Planting peas and other legumes alongside cereal crops could help make farming greener, ecologists at the James Hutton Institute say.
Intercropping, as it’s known, could cut greenhouse gas emissions by reducing dependence on fertiliser, as well as boosting biodiversity, food security and opening up new markets for local food and drinks businesses.
At the British Ecological Society’s annual meeting in Liverpool, Dr Pietro Iannetta of the James Hutton Institute discussed his research on intercropping.
This includes producing impressive crop yields without artificial nitrogen fertiliser – and inventing new ways of brewing and distilling with beans.
In crop trials, Dr Iannetta grew peas and barley together. Despite sowing the intercropped barley and peas each at a 50% rate and using no artificial nitrogen, he found that total yield exceeded that of barley grown alone.
Nitrogen is essential for good crop yields, and cereals are usually grown with added man-made nitrogen at around 110 kg N per hectare. But artificial nitrogen comes from fossil fuels, so has a high carbon footprint.
Emissions could be reduced by 420,000 tonnes CO2 equivalent if the 2016 UK spring barley cropped area (682,000 ha) were to be grown without artificial nitrogen – similar to planting over 420,000 trees a year.
This is because peas and other legumes fix their own nitrogen. And when grown with other crops such as barley, the peas supply the cereal’s nitrogen needs.
Agriculture contributes around 15% of greenhouse gas emissions, so finding new ways to curb this contribution to climate change is important.
Farming also needs to diversify by growing a wider range of crops and develop new markets for local, sustainable food and drinks.
Western agriculture depends on a narrow range of crops, including wheat, barley and potatoes. By adding more legumes to the mix, intercropping would boost diversity, making farming more resilient as well as less dependent on fossil fuels.
To find new markets for a larger legume crop, Dr Iannetta is also developing new ways of turning peas and beans into alcohol.
“Beans are notoriously difficult to ferment, but we have discovered a way of doing this by neutralising the fermentation inhibitors,” he explains.
He has teamed up with enzyme expert Professor Graeme Walker of Abertay University, Barney’s Beer in Edinburgh and Arbikie Distillery in Arbroath, to develop ‘Tundra’ – a beer made from 40% whole faba beans.
“Tundra is a wonderful, heavily hopped American IPA. By turning pulse starch into fermentable sugars and alcohol from 40% beans intercropped with 60% barley – we have produced a beer using 40% less artificial fertiliser,” says Dr Iannetta.
Their research is particularly relevant in Scotland, where 60% of all non-grazing arable land is used to grow barley, around half of which is for malting and distilling.
“Minimising the amount of artificial nitrogen used to grow barley would save carbon, save money and deliver Scottish whisky – the UK’s greatest export and tax revenue resource – in a more sustainable way.”

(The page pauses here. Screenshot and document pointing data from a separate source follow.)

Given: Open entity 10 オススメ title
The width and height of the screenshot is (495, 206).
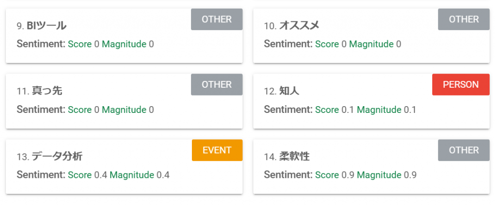Looking at the screenshot, I should 291,26.
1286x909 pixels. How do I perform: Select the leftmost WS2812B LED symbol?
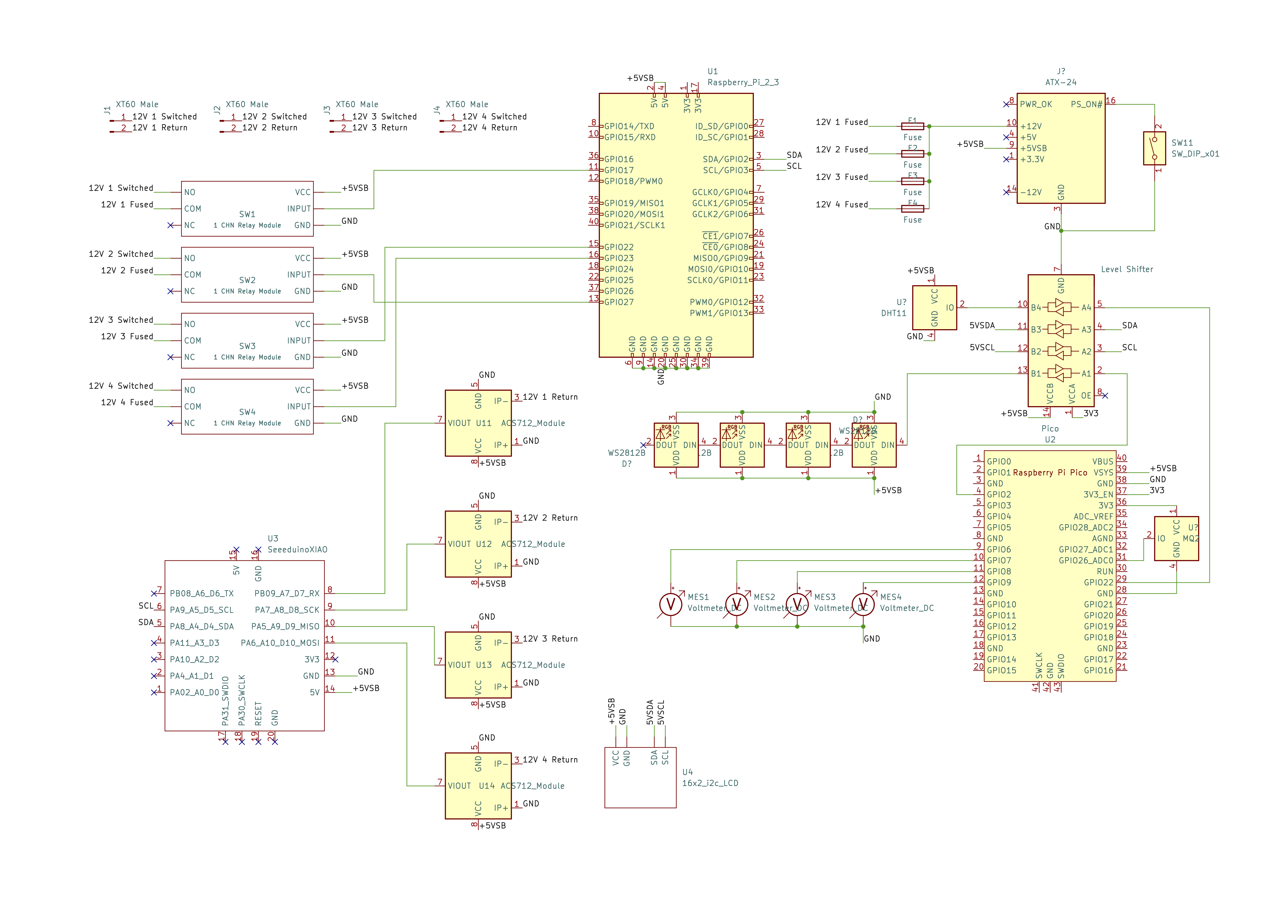[676, 445]
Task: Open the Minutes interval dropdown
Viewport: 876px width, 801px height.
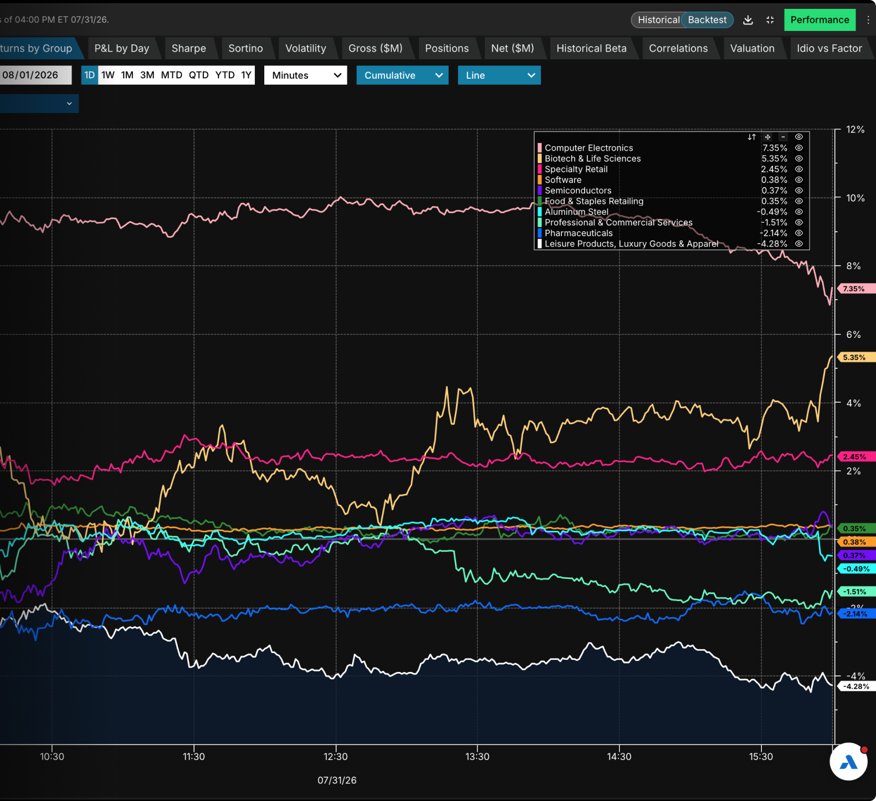Action: tap(306, 75)
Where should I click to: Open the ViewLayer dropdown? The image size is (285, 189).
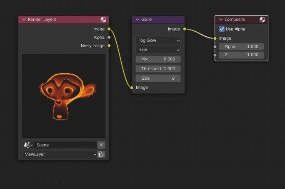point(59,154)
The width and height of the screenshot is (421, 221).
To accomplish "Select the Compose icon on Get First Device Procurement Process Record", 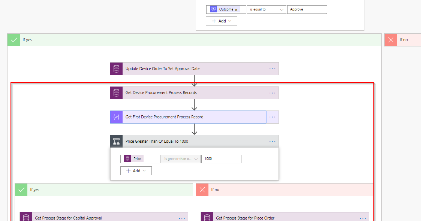I will point(116,117).
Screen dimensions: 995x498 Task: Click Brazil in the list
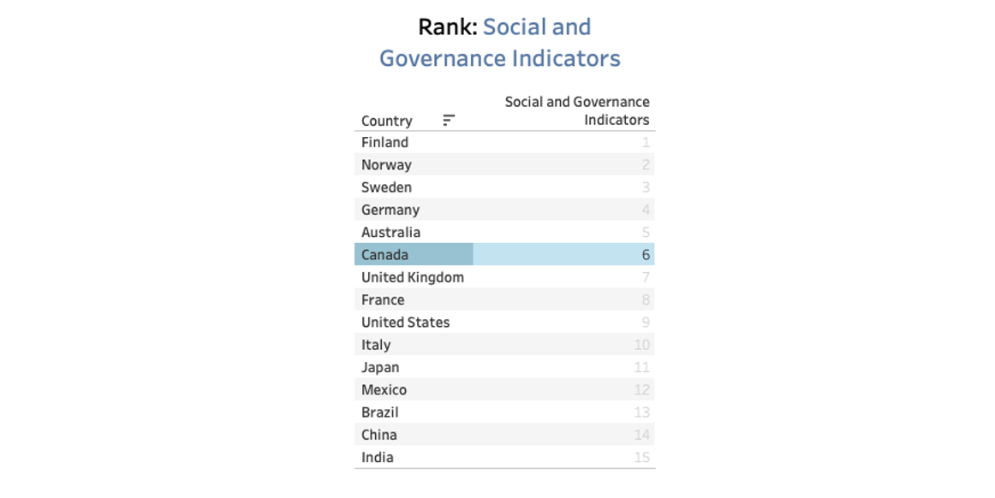(380, 412)
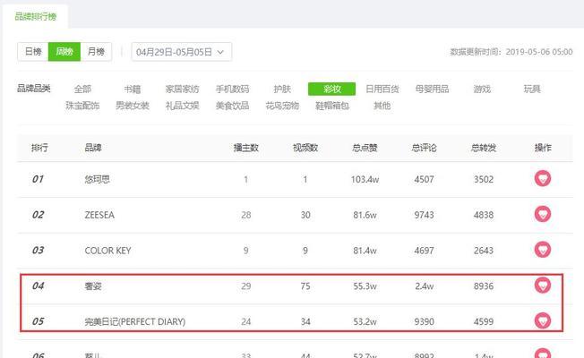Click heart icon for PERFECT DIARY row
Image resolution: width=584 pixels, height=358 pixels.
543,320
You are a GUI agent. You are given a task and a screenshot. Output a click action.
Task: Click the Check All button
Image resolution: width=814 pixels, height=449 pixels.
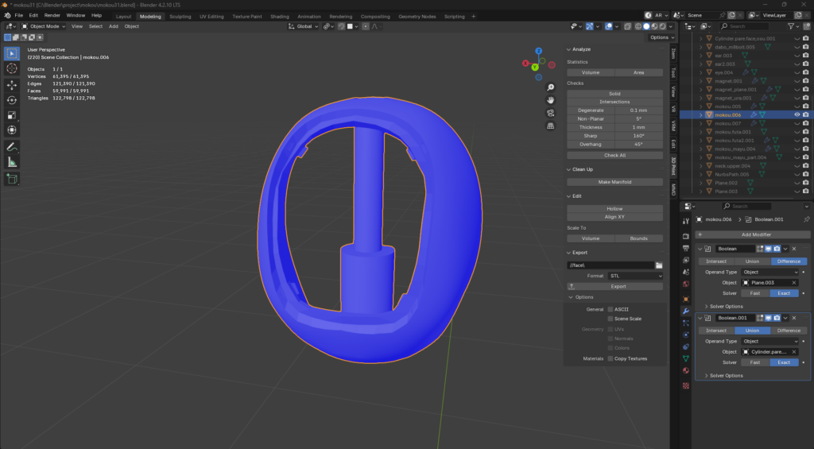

“The public wants healthier food that is grown more sustainably. It’s great that shops are now selling grain legume-based crisps and bread, but I wish they used more home-grown legumes. There is a huge opportunity for small growers to diversify and shorten their supply chains by developing their own high-quality legume-based products.”
The final benefit of their fermentation process is that it also produces a high-protein by-product, which could be used to make fish farming more sustainable.
In 2017, he hopes to have commercially-available green beers and neutral spirits. “These will have been produced using no man-made fertilisers, and give co-products that provide sustainable and profitable protein production for the food chain,” he concludes.